Even though she really wasn't in a jovial mood she found herself grinning at the Captain's words. "Yes, sir."

Michael nodded sharply. "You are in the SIF because you flew your Stuka through a debris field at full throttle without VTI assets just to assist your wingman in saving my ship—our ship. Instinct and selflessness are qualities we like to think we can beat in to new recruits, but the truth is, all we do is bring them in to expression. If those things are not there to begin with they never will be, and you have them in spades."

"I thought you were of the opinion that what I did was a foolish risk of operational assets, sir."

"It was a goddamn stupid move on both your and Sparrow's parts, yes. I'd prefer it if we existed in a world where it would never happen again.
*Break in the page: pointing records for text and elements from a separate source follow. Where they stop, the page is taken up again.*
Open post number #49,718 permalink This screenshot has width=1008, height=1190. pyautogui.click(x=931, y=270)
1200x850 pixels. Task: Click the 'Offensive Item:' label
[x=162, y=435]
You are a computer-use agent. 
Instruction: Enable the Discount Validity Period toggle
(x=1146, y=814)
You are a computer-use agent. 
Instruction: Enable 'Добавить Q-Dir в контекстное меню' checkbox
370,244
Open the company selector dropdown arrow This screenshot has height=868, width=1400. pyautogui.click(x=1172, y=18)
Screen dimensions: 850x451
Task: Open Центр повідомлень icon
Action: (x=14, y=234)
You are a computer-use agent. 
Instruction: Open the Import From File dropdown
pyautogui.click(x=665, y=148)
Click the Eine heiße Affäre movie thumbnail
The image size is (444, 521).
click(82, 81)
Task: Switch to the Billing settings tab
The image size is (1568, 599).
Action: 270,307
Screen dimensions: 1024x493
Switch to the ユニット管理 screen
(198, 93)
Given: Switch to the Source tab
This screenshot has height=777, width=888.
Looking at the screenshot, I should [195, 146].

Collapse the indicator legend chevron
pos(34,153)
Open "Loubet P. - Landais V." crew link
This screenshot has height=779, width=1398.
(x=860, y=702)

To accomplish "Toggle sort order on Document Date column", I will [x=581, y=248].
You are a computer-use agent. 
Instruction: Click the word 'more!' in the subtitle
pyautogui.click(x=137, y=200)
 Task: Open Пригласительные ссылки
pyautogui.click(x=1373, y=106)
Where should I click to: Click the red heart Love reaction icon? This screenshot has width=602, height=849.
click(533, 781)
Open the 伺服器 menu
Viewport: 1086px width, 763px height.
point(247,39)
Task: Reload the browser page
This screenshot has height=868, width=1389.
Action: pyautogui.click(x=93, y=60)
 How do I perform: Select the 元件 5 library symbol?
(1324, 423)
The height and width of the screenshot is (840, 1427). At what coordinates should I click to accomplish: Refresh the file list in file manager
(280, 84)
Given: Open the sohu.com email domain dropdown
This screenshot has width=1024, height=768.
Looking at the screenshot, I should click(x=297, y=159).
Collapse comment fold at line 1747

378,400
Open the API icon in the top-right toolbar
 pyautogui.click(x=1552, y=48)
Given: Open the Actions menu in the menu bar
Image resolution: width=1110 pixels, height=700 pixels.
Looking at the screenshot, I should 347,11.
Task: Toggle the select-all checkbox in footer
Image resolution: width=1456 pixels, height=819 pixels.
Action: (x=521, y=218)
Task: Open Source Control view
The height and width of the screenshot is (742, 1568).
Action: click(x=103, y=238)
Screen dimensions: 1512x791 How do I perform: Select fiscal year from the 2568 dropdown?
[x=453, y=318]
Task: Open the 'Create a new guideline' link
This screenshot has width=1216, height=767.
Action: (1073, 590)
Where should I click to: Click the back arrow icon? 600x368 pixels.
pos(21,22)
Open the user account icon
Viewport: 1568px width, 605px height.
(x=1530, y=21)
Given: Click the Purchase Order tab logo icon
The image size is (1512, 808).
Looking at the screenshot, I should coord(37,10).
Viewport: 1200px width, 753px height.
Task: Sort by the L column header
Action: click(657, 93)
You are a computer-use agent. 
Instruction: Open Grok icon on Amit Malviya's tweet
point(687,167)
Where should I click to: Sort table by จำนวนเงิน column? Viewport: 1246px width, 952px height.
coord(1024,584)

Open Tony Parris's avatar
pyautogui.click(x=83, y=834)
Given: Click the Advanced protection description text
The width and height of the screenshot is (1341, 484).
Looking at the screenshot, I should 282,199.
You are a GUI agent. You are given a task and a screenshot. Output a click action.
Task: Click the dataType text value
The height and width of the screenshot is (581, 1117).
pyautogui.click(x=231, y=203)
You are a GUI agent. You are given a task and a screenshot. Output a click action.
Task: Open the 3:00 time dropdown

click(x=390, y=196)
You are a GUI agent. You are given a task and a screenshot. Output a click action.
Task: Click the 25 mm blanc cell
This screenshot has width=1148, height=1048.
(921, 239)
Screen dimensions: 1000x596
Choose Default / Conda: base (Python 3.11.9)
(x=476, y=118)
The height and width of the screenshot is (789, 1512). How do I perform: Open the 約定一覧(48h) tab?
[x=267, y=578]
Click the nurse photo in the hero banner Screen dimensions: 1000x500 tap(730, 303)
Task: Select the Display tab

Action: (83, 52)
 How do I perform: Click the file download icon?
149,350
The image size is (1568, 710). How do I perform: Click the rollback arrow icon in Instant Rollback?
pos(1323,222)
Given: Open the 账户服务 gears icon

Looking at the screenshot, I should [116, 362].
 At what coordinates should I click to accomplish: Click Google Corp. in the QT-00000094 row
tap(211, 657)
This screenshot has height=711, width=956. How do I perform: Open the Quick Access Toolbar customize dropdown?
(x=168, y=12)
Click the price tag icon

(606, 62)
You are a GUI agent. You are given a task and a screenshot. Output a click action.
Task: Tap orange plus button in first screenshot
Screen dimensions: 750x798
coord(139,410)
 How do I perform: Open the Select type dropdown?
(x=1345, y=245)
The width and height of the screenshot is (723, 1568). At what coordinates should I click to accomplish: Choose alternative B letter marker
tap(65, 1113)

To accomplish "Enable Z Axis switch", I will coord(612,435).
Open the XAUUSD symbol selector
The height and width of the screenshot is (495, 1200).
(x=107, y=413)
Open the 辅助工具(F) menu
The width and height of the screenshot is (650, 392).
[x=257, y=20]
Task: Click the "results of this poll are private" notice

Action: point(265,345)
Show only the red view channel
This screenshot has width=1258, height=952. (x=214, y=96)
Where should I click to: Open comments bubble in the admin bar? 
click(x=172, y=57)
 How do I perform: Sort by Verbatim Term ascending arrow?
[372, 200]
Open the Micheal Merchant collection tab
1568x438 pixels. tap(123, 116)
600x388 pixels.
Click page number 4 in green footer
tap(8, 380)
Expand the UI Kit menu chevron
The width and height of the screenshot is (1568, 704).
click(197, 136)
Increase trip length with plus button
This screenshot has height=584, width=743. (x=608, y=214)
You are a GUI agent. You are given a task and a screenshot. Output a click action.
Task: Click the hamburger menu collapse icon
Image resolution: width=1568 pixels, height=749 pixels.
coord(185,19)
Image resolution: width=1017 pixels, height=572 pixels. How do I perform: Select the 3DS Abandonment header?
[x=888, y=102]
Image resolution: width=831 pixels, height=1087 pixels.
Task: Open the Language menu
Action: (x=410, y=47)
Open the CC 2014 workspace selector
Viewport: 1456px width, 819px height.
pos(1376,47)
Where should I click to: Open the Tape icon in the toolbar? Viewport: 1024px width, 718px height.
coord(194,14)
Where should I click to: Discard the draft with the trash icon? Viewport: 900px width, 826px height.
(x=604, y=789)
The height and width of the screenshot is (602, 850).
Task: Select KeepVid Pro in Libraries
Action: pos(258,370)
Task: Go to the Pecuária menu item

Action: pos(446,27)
But we don't, and it will sooner than most of us would like." He looked back at her with narrowed eyes. "You will succeed at this final test, Lieutenant, because no pilot I have ushered through my ship will fail at anything. Following that Heinlein will spearhead our entry into the Churaumi system utilizing everything that fighter can put out. But you need to decide soon whether or not the SIF belongs to you or is just a replacement for your Stuka."

His tone made her stand up straight and salute though afterwards it felt remarkably stupid to have done so. "Understood, sir."

"Glad we have an accord, Lieutenant." An incredibly rare smile highlighted the dozens of new stress wrinkles on his tired face. "I've looked at the jump equations the SIF will be using. It appears that you will have the easiest time hitting the mark if you follow as close to the Heinlein's centerline vector as possible without running up her engine block." He turned back towards the bridge, hands still in his pockets. "There are forty-two decks on this ship, as you well know. If I get forty-two proximity alarms during the test I'll owe you your next beer wherever we end up with a bar."

"Sir, I'll be going at FTL velocities. If a grain of sand hits at that speed it goes straight through the ship like a rocket-propelled plutoid."

"I am aware of that, Lieutenant. That's why, if you hit my ship, you're fired."

Nim grinned at her new challenge. "Yes, sir."